There was a time when I would try to stick up for police officers. My late grandfather, Warren Brown, was in law enforcement for 35 years in Cleveland, Ohio. He was a detective in the juvenile unit and was highly respected in the community he policed. As far as my own experiences, I’ve never had any altercations with cops. When I had the unfortunate experience of being mugged one night on my way to a party in Harlem, I found the investigating officers to be extremely sympathetic and professional. When I got pulled over for speeding on a few occasions, I never received an obnoxious or cold reprimand. But, unfortunately, my interactions are a far cry from those of my two brothers, my male cousins, and male friends — all of whom have something in common. They are all black men.

Sean Bell and Amadou Diallo were also black men, who were gunned down in a spray of bullets by police officers. Fifty shots were fired in Bell’s case, 41 shots in Diallo’s. How many for the next? And that question must be asked because there will definitely be another tragic killing, as long as policemen continue to perceive black males as suspects. The Diallo case is closed. It is now common knowledge that the police got it wrong when they cornered Diallo. One of the four cops who was indicted testified that Diallo had matched the profile of a wanted rapist and had reached for what they believed was a gun. It turned out to be a wallet. And Diallo, a hardworking immigrant from West Africa, was unarmed.

Although a jury acquitted all four cops in the case, New York City later reached a $3 million settlement with Diallo’s family, who had filed a wrongful death civil suit.

There are still no answers for the Bell case. In fact, it has yet to yield indictments. But what is known is that Bell was unarmed, and no weapon was found on him or in his car.

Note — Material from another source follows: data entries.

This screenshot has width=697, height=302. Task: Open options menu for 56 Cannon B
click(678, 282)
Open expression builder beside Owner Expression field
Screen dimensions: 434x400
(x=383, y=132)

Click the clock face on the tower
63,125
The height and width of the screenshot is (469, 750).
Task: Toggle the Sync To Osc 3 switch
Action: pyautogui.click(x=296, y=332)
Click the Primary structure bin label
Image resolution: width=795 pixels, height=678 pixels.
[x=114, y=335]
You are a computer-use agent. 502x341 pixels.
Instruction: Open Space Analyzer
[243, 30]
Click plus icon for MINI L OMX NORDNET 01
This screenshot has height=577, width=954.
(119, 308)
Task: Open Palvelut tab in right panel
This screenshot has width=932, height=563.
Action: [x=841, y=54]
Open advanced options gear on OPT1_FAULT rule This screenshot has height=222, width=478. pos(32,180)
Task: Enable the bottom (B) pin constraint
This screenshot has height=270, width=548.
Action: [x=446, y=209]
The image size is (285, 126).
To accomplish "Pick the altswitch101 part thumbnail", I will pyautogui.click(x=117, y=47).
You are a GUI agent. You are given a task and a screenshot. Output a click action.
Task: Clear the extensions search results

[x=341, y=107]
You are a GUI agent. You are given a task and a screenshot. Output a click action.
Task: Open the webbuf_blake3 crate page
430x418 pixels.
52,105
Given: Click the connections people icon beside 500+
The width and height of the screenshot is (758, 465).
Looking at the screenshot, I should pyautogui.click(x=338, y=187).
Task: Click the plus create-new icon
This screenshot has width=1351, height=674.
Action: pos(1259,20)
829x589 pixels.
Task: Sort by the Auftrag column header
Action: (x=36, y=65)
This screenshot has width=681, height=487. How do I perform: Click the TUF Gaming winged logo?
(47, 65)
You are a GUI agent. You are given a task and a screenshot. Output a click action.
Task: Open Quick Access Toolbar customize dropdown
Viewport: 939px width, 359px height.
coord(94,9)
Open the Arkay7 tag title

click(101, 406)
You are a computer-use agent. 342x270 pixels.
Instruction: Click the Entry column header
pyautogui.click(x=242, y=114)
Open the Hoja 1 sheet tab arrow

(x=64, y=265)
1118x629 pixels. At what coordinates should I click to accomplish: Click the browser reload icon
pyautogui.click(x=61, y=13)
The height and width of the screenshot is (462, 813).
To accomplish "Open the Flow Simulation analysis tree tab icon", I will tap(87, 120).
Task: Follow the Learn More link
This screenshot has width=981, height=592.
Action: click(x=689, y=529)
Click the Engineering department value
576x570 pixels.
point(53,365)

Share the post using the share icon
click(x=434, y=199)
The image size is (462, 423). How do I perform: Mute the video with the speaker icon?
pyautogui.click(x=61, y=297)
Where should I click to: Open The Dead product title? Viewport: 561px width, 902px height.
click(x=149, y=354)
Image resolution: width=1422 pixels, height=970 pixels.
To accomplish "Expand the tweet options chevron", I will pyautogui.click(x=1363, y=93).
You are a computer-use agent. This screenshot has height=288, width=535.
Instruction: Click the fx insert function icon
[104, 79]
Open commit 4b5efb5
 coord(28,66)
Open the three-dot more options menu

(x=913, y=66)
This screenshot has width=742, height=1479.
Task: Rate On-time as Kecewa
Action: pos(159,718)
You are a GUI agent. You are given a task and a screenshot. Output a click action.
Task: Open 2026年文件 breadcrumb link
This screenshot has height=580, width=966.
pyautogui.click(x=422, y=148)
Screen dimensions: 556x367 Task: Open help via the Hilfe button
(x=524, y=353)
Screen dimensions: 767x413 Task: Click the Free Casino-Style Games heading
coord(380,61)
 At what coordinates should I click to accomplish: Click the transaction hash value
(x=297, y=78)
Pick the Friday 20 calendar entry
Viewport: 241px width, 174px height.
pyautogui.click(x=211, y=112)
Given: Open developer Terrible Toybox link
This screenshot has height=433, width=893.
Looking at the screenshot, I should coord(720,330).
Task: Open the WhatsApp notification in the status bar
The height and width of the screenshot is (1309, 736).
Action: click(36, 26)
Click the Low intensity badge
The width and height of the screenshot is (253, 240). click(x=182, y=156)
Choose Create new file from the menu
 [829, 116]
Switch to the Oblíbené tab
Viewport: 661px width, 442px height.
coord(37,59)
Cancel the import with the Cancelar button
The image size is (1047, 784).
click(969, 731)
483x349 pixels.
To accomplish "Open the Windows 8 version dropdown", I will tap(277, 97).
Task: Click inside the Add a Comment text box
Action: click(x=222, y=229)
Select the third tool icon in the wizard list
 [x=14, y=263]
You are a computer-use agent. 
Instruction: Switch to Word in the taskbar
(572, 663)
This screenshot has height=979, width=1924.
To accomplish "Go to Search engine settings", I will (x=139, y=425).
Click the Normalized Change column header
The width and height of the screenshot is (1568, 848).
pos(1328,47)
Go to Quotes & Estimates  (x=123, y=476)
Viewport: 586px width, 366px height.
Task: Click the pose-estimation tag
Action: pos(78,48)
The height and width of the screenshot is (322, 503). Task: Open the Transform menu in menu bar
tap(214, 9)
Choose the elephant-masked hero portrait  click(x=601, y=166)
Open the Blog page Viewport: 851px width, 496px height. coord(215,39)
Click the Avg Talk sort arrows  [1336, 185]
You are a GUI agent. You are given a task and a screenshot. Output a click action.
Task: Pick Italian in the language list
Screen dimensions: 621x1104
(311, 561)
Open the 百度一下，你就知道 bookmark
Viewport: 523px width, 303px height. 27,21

We also know that one officer alone fired 31 times. There have been protests around Manhattan led by civil rights leader Reverend Al Sharpton. New York Mayor Bloomberg said in a news conference right after the shooting that the “50-odd shots fired” were “unacceptable or inexplicable” but noted the need for an investigation to “find out what really happened.”

What needs to be said is that this latest shooting death was excessive, an egregious example of police brutality by the NYPD, and an honest snapshot of the way some officers treat blacks in urban communities. Because no charges have been made yet, the identities of some of the officers involved in the Bell case have yet to be revealed. Although the cops include two blacks and a Hispanic, I fail to see the significance. Police brutality is police brutality, and whether or not an officer is black or white, there is still an unspoken trend that allows cops of all colors to get away with aggressively interacting with black males.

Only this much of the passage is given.